Protes Anti-Pemerintah di Guinea, Empat Tewas

Protes Anti-Pemerintah di Guinea/ist
Protes Anti-Pemerintah di Guinea/ist

Aksi protes anti-pemerintah hari kedua telah memakan korban jiwa di ibu kota Guinea, Conakry pada Jumat(28/7). Sedikitnya empat orang meninggal dunia dan beberapa lainnya terluka akibat ditembak oleh aparat keamanan, menurut laporan dari koalisi oposisi.


Dikutip dari Reuters, protes dipicu oleh kekhawatiran masyarakat terhadap junta penguasa Guinea yang mengambil alih kekuasaan dalam kudeta pada September lalu, junta dianggap tidak cukup cepat dalam memulihkan pemerintah sipil.

"FNDC sangat terkejut dan marah dengan hilangnya nyawa manusia yang tercatat pada hari Jumat 29 Juli," kata Front Nasional untuk Pertahanan Konstitusi (FNDC) dalam sebuah pernyataan.
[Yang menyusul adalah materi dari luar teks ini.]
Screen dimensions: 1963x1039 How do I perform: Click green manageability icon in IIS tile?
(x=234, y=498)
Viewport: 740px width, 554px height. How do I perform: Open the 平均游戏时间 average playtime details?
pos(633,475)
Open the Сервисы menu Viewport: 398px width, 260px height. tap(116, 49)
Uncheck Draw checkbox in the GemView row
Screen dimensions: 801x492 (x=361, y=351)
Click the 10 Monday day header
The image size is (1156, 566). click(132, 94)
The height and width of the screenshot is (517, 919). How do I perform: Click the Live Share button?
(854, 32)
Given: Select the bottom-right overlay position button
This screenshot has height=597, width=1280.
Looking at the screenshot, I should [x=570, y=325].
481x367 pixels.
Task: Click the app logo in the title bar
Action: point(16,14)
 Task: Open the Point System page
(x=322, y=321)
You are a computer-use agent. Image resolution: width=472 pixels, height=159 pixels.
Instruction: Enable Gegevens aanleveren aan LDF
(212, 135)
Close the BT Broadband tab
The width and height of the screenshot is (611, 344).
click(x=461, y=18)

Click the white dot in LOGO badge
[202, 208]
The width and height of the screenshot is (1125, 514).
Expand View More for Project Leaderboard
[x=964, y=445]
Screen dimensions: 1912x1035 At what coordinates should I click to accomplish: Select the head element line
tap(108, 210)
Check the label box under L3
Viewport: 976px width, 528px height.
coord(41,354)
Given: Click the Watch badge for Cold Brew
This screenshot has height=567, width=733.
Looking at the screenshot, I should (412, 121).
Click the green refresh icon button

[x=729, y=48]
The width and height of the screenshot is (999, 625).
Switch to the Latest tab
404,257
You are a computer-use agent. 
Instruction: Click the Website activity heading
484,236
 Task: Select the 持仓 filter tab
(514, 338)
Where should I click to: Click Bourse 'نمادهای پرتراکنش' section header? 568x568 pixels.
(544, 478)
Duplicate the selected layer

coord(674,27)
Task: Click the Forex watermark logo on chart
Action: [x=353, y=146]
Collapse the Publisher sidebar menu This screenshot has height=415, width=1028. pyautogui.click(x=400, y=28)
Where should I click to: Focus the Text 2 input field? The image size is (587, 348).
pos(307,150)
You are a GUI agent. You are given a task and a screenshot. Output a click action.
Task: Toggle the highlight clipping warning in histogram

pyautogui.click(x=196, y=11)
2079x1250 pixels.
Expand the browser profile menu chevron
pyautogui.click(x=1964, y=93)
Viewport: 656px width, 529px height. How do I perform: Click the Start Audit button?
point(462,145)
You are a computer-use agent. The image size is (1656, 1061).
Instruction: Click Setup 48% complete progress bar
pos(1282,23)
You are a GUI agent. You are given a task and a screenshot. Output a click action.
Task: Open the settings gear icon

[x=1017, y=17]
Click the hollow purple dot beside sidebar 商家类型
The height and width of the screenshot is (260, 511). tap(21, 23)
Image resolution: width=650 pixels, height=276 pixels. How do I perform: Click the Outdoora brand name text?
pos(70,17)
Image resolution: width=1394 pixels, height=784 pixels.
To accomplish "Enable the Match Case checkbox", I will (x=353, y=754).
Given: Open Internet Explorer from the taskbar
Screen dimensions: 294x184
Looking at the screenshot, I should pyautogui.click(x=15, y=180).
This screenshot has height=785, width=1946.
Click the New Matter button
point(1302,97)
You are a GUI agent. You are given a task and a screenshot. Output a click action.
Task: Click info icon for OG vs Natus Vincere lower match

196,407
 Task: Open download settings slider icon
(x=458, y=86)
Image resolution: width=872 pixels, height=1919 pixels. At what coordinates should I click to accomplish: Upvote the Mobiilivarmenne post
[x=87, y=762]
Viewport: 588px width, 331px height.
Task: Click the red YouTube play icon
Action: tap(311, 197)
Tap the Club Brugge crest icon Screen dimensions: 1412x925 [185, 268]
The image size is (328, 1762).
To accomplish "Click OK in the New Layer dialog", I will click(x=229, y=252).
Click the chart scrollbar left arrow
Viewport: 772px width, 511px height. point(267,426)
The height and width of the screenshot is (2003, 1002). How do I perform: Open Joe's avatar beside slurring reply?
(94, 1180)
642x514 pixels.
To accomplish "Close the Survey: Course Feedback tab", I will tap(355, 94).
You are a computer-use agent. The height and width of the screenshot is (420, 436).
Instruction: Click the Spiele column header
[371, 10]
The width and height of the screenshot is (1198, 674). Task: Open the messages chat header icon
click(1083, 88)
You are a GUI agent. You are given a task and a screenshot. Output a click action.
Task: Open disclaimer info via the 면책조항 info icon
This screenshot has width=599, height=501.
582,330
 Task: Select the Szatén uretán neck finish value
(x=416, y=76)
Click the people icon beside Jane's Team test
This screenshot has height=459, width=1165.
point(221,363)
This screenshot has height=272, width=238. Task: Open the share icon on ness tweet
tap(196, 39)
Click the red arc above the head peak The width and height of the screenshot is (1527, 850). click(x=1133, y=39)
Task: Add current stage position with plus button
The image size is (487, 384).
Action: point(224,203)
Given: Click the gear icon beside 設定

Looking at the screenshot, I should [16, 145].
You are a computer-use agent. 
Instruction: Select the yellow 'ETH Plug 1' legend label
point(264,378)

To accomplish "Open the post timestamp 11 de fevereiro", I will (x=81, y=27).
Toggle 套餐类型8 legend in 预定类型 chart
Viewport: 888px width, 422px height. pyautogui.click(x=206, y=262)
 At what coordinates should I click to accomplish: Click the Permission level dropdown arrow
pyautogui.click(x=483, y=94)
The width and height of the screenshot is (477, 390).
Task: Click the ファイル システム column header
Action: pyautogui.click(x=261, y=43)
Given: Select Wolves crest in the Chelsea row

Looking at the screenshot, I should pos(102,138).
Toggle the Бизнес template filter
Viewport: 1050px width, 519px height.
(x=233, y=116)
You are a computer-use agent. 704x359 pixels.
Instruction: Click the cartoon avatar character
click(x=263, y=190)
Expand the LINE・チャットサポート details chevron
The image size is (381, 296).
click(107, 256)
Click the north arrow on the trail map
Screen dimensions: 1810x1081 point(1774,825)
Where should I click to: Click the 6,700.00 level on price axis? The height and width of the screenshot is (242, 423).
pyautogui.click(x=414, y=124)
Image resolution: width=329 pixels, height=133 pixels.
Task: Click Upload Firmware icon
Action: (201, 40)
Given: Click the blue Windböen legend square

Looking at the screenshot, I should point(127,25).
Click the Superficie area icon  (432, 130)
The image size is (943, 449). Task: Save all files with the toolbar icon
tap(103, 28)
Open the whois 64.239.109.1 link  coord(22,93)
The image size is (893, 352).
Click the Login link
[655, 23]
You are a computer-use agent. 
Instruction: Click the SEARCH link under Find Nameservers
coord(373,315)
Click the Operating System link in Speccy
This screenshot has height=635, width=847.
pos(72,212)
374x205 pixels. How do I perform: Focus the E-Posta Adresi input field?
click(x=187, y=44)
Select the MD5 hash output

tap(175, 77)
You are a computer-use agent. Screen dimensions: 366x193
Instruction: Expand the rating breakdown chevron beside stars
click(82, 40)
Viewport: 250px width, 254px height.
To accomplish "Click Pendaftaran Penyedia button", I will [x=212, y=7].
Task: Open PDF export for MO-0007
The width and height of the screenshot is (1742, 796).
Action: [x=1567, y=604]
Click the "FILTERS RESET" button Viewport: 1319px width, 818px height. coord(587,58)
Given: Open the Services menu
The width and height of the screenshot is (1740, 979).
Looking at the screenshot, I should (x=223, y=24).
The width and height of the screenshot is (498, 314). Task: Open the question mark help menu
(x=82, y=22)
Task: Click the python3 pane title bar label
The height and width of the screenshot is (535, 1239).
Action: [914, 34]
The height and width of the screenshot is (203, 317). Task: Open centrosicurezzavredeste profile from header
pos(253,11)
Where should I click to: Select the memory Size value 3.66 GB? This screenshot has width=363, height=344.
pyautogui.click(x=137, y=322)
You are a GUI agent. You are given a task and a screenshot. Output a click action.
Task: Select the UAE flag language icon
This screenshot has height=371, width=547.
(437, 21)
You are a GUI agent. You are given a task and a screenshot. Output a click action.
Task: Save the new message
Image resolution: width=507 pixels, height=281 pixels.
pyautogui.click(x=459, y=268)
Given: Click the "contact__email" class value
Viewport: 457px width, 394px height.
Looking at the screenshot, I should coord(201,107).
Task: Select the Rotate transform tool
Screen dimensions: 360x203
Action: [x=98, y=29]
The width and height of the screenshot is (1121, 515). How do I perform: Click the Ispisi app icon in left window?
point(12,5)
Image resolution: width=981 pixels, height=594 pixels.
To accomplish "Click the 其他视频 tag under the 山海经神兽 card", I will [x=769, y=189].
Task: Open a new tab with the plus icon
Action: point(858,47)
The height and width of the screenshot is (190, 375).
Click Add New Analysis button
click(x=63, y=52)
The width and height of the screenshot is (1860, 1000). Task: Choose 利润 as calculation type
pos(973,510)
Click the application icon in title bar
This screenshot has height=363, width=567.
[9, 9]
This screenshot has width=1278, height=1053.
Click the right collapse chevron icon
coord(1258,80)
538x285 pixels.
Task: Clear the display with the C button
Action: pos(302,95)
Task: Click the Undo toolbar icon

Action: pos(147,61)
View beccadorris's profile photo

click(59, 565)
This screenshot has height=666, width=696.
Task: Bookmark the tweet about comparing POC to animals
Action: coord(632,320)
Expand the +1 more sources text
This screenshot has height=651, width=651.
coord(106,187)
Empat kematian dilaporkan oleh kelompok pemantau dan anggota keluarga korban, beberapa orang terluka akibat tembakan yang lima di antaranya dalam kondisi kritis, tambahnya.

Sementara pihak berwenang belum buka suara terkait protes tersebut, namun menurut seorang aktivis hak asasi manusia yang bekerja sama dengan keluarga korban mengatakan kepada Reuters bahwa jumlah korban tewas dapat dipercaya.

Menurut informasi dari penduduk sekitar, pada Jumat malam pengunjuk rasa mulai bentrok dengan pasukan keamanan, mereka mengaku mendengar suara tembakan di beberapa lingkungan Conakry.

Pada hari sebelumnya, Ibrahima Diallo salah satu pemimpin FNDC telah mencatat satu kematian dan beberapa terluka, ia mengatakan kepada wartawan lebih dari 100 orang ditangkap kemudian dikirim ke kamp militer.

Jaksa Agung Guinea saat ini memerintahkan penyelidikan yudisial terhadap mereka yang bertanggung jawab atas aksi pada hari Kamis tersebut yang menewaskan satu orang.

Polisi tidak mengkonfirmasi kematian itu. Namun laporan dari seorang senior polisi yang menolak disebutkan namanya mengatakan bahwa 88 orang terluka akibat aksi protes ini, termasuk 12 polisi.

Demonstrasi minggu ini dikabarkan merupakan protes besar kedua terhadap junta dalam beberapa bulan terakhir. Pemimpin kudeta dan Presiden sementara Mamady Doumbouya telah mengusulkan transisi 36 bulan ke pemilihan, yang kemudian telah ditolak oleh para pemimpin regional dan politisi oposisi.

Hal ini lantas membuat berbagai pihak mengkritik usulan tersebut, mereka menganggap bahwa Presiden sementara terlalu lama mengulur waktu dalam memulihkan pemerintahan sipil. Menyusul kritik terhadap garis waktu 36 bulan, junta melarang semua demonstrasi publik beberapa bulan lalu.

Sebelumnya, negara ini dipimpin oleh Presiden Alpha Conde, namun karena ia mencoba mempertahankan kekuasaan dengan mengubah konstitusi yang memungkinkan dirinya bisa kembali mencalonkan diri untuk lebih dari tiga kali masa jabatan, ia digulingkan oleh militer Guinea. Doumbouya mengambil alih pemerintahan setelah memimpin kudeta terhadap Presiden Alpha Conde pada 5 September lalu.